:: ÉNONCÉ DU PROBLÈME A ::
D'après l'extrait sur le poème « heul min sabiline », quels noms les poètes arabes attribuent-ils souvent à leur idylle ? Citez-les tous.

------ EXTRAIT

Religions et spiritualité

Heul min sabiline ou l’amour inconditionnel d’un disciple pour son maître

Dans une formation  spirituelle comme elle est pratiquée dans la voie soufie de la tijaniya,  l’amour que voue le disciple à son maître est d’une importance capitale. Partant de ce fait, il n’est donc pas surprenant que quelqu’un comme Cheikhal Khalifa Ababacar Sy décline sa passion obsessionnelle pour son guide Mawlaya Cheikh Ahmad Tijane Chérif (rta).

Dans son célèbre poème intitulé « heul min  sabiline » ou « existe-t-il une issue à l’amour que je lui porte ? »,  Cheikhal Khalifa, de par son style d’écriture,  éveille chez le lecteur une certaine tristesse dès les premiers vers.  Cette affliction qui envahit le lecteur est due au fait que ce dernier se retrouve  désemparé face à la mélancolie de l’auteur et le questionnement que se pose ce dernier à savoir s’il trouvera une issue à sa détresse amoureuse. Souvent, les poètes arabes attribuent les noms de Salma, Leyla ou Maya à leur idylle, tradition qu’a voulu perpétuer Khalifa Ababacar Sy dans ce chef d’œuvre.

------------
------ DONNÉES BRUTES

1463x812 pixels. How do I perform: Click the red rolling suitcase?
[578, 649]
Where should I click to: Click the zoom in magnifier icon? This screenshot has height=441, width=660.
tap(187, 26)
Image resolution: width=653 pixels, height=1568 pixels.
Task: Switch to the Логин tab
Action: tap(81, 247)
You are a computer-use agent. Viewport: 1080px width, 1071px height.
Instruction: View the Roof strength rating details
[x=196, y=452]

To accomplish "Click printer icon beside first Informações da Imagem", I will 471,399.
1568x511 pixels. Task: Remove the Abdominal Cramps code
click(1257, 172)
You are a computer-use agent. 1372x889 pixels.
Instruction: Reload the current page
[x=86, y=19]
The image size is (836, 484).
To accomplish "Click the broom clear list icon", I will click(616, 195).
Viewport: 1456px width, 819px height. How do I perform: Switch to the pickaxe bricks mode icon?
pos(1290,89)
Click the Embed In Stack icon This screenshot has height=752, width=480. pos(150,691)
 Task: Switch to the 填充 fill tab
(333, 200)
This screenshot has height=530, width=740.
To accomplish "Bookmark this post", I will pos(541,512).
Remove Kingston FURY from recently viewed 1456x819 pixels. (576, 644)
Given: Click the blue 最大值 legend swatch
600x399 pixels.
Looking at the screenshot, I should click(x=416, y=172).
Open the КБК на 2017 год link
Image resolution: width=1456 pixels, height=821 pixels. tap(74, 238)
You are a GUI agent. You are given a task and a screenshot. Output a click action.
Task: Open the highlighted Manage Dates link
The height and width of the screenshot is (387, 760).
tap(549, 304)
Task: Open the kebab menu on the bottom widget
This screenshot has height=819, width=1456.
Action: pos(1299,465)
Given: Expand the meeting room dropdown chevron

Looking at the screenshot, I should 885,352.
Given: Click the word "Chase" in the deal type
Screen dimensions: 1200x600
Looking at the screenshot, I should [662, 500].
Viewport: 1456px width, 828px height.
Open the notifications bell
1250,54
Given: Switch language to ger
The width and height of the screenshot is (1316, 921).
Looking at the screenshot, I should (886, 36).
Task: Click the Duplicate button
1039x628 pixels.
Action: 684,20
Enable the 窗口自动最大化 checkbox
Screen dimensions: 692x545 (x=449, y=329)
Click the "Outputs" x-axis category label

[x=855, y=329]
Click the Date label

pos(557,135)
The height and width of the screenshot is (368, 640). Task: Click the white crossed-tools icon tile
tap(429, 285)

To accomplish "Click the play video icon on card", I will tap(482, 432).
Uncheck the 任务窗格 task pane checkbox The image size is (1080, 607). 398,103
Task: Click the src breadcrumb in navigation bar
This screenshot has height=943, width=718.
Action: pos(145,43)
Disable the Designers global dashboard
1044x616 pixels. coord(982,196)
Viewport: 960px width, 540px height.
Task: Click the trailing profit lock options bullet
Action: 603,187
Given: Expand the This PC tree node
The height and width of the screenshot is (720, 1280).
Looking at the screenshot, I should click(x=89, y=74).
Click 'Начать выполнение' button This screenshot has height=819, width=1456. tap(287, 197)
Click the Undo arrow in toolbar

------------

:: ÉNONCÉ DU PROBLÈME B ::
Pouvez-vous recopier le passage des lignes qui commence à la ligne contenant « Click 'Начать выполнение' » et va jusqu'à la fin des lignes, en remplaçant « Undo » par « Redo » sans rien modifier d'autre ?

:: SOLUTION DU PROBLÈME A ::
Salma, Leyla et Maya.

:: SOLUTION DU PROBLÈME B ::
Click 'Начать выполнение' button This screenshot has height=819, width=1456. tap(287, 197)
Click the Redo arrow in toolbar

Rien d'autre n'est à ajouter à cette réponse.